What is needed
Print the items below, word for word, starting at the line that contains "You are a computer-use" and ending with the line that contains "Looking at the screenshot, I should 443,19.", including both of those lines. Leave the pictures out of your answer.

# start of The data

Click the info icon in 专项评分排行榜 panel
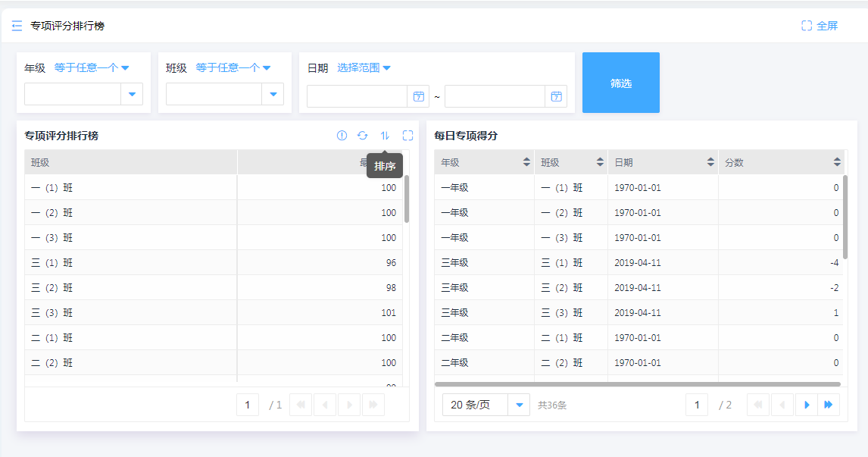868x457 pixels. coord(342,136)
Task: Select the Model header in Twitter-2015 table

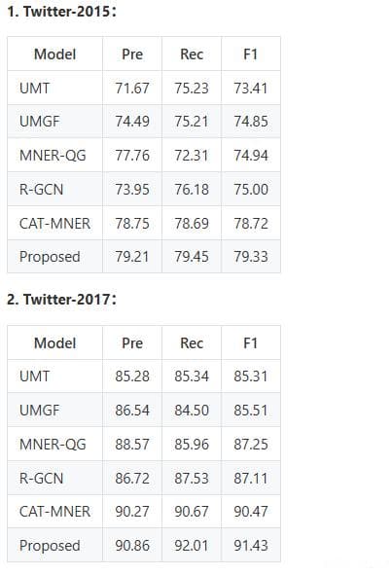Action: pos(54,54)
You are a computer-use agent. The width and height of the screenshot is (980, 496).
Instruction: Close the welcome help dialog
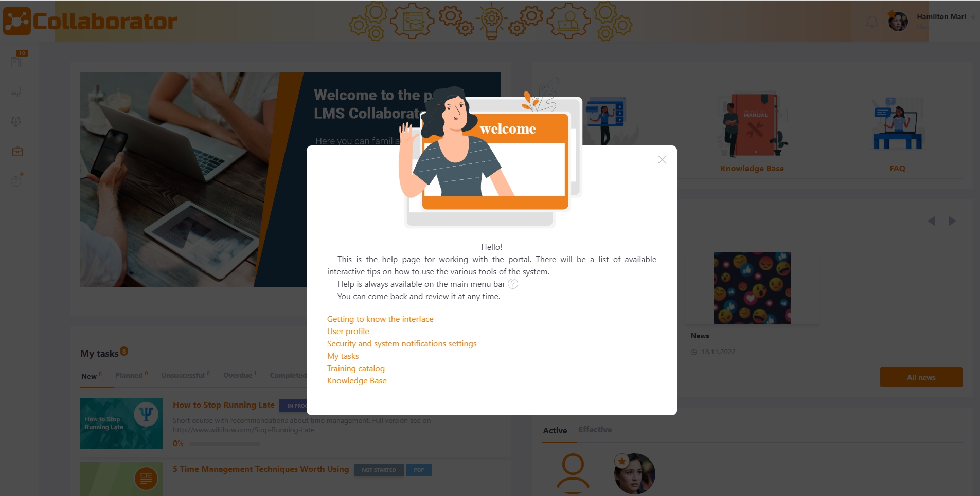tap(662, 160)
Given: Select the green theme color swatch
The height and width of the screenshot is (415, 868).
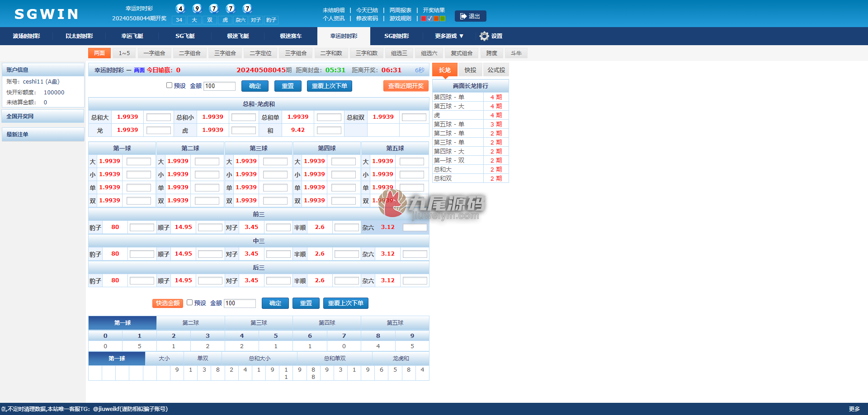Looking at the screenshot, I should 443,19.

# end of The data
# start of The data

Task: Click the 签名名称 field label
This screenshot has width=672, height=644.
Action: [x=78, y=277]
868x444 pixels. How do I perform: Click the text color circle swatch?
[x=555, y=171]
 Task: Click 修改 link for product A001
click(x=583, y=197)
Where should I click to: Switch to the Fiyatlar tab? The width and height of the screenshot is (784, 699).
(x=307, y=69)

# end of The data

Exercise result
You are a computer-use agent. The width and height of the screenshot is (980, 496).
Instruction: Close the welcome help dialog
tap(662, 160)
Given: Select the green theme color swatch
The height and width of the screenshot is (415, 868).
Looking at the screenshot, I should 443,19.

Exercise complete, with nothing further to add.